What you should do:
Check each numbered statement against the parliamentary debate text and answer yes or no, quoting the words that decide it.
1. Baroness Hollis of Heigham moved Amendments Nos. 32 and 33.
2. Lord Higgins suggests taking Amendment No. 107 together with Amendment No. 34.
3. The speaker says the position reached on the pension funds came to be generally accepted in practice many years ago.

Document extract:

_ _ _

My Lords, I am grateful to the noble Lord and to my noble friend for that. I agree that these things come quite slowly. They tend to have to be agreed through national procedures and, these days, I suspect, European if not international procedures. This one ought to come out as national guidance at some time. However, it can take quite a long time for these things to filter through.

The position that was reached on the Marks & Sparks pension fund and on the W H Smith pension fund is something that has long been implicit in legislation, but it has started to emerge in practice and to be generally accepted only in the past year or two. These things can take a very long time to work through, particularly in the area of pensions, until a hard case is decided the right way and it suddenly becomes obvious that that was the position all along.

I understand why the noble Baroness says that we should look at this as an absolute liability and not hedge it about. We will come later to a similar amendment. I think that I will try to press her certainly before Third Reading, and perhaps on Third Reading, on this question of how a company can establish what its Section 75 deficit is to the satisfaction of the regulator without having on every occasion to provide the regulator with its calculations. That would give the regulator an enormous amount of work to do to no good end.

As I say, we will return to the issue in a later amendment. I will raise it again then. For now, I beg leave to withdraw the amendment.

Amendment, by leave, withdrawn.

Baroness Hollis of Heigham moved Amendments Nos. 32 and 33:

Page 28, line 28, leave out from "due" to "would" and insert ", to compromise or otherwise settle such a debt, or to reduce the amount of such a debt which"

Page 28, line 29, leave out "and"

On Question, amendments agreed to.

Lord Higgins moved Amendment No.34:

Page 28, line 31, leave out " 1lth June 2003" and insert "such date as the Regulator shall first issue a code of practice pursuant to section 88(2)(1)"

The noble Lord said: My Lords, I think that it will be convenient to consider Amendment No. 107 with this amendment. There is a slightly complicated interrelationship between these two amendments, which in some ways are grouped rather strangely. Perhaps I may begin at the end.

The second amendment, Amendment No. 107, is concerned with amending Clause 88, on page 65 of the Bill, which is concerned with codes of practice. We are suggesting that that section should be amended in accordance with Amendment No. 107, so that guidance will be issued on how the regulator will use the power to issue contribution notices and also financial support directions.

In view of what the noble Baroness said in Committee we are rather surprised that in relation to such extremely serious matters as contribution notices and financial support directions there is no requirement for the code of practice to be included among the other guidance which will be issued by the regulator to those who need to comply with it. There is a case for amending the code of practice in the way described in our amendment. Although the two amendments that we are discussing rather anticipate later clauses in the Bill due to the way in which they have been grouped it may be convenient for the noble Baroness to comment on that aspect of the matter at this stage.

_ _ _

Stored data:
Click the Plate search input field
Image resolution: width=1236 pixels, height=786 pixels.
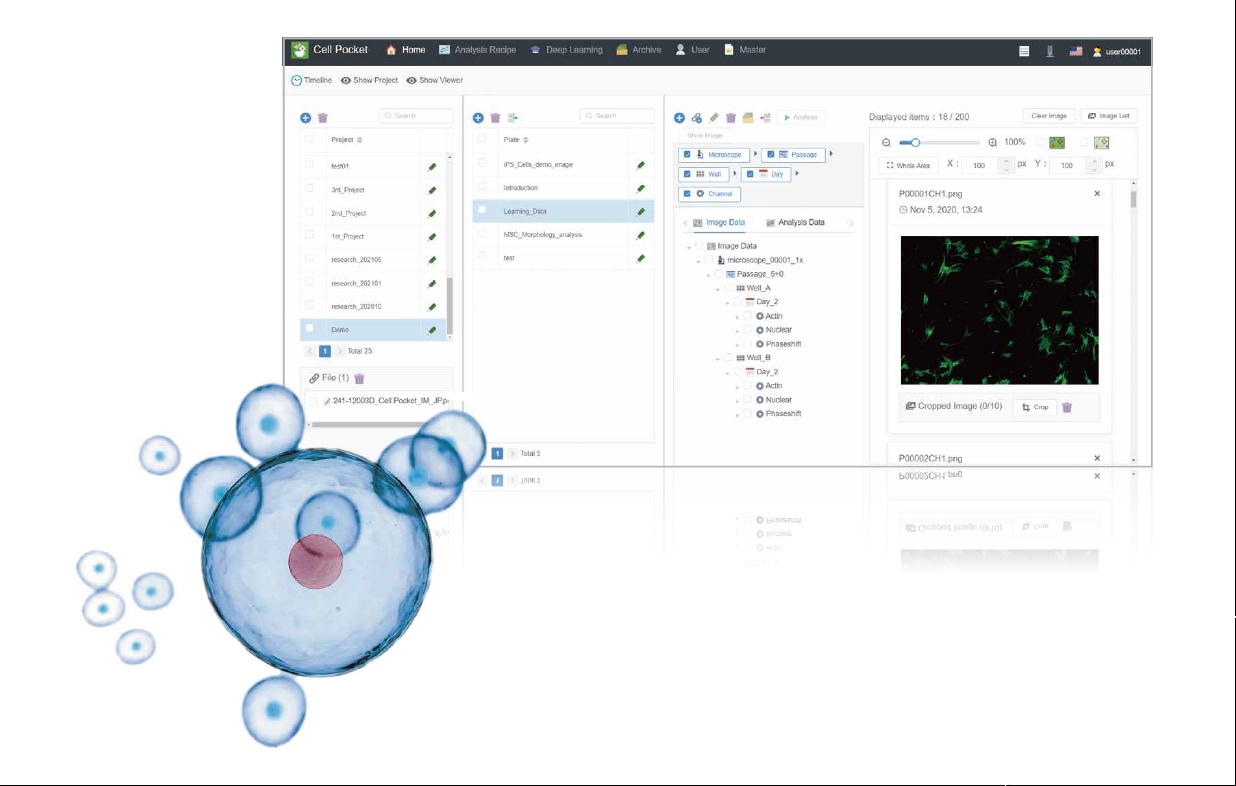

_ _ _

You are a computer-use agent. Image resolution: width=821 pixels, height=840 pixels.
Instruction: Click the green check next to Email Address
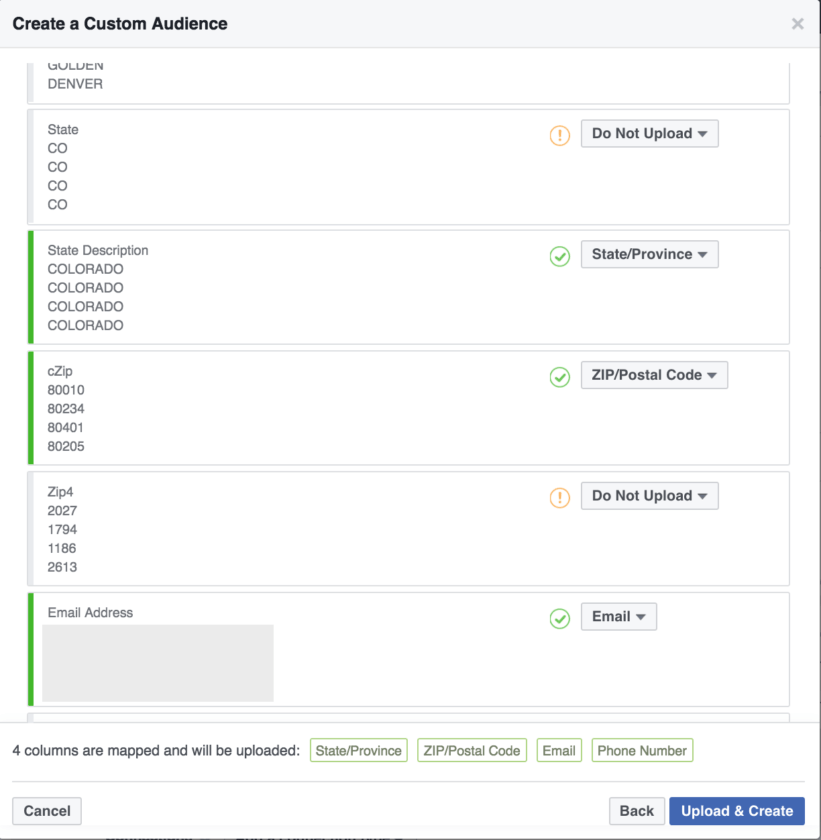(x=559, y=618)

_ _ _

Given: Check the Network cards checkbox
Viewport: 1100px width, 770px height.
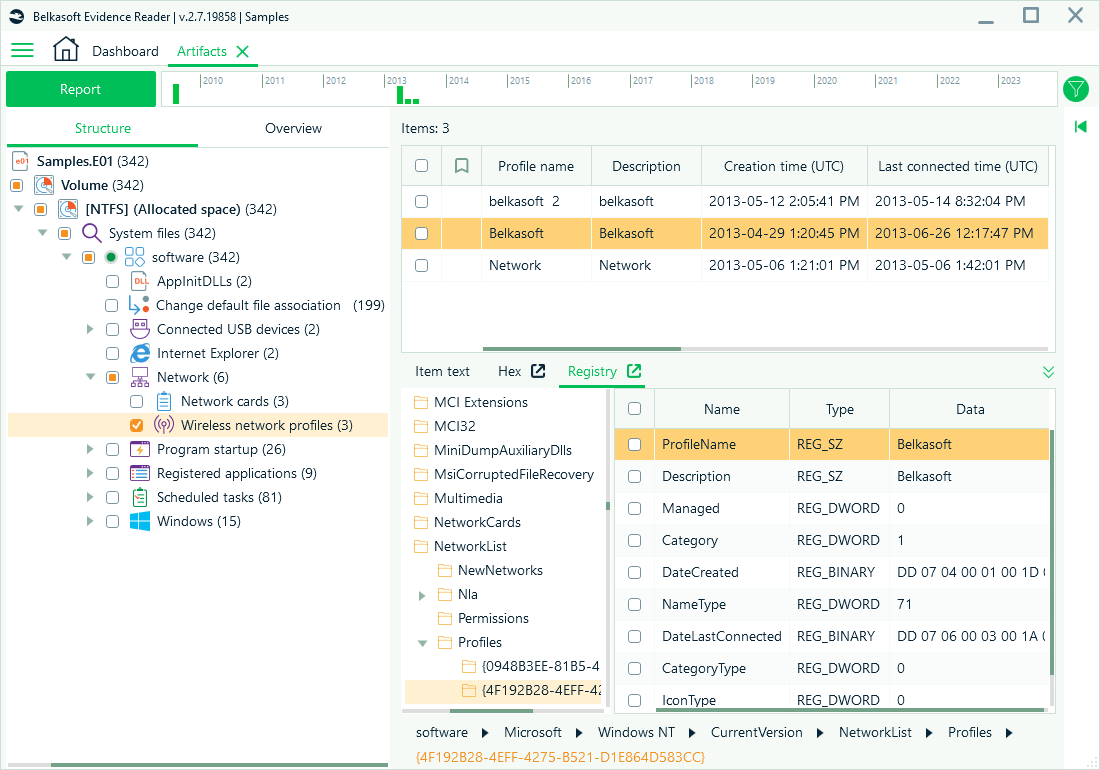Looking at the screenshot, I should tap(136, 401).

_ _ _

Answer for the task:
1. Yes: "Baroness Hollis of Heigham moved Amendments Nos. 32 and 33"
2. Yes: "it will be convenient to consider Amendment No. 107 with this amendment"
3. No: "to be generally accepted only in the past year or two"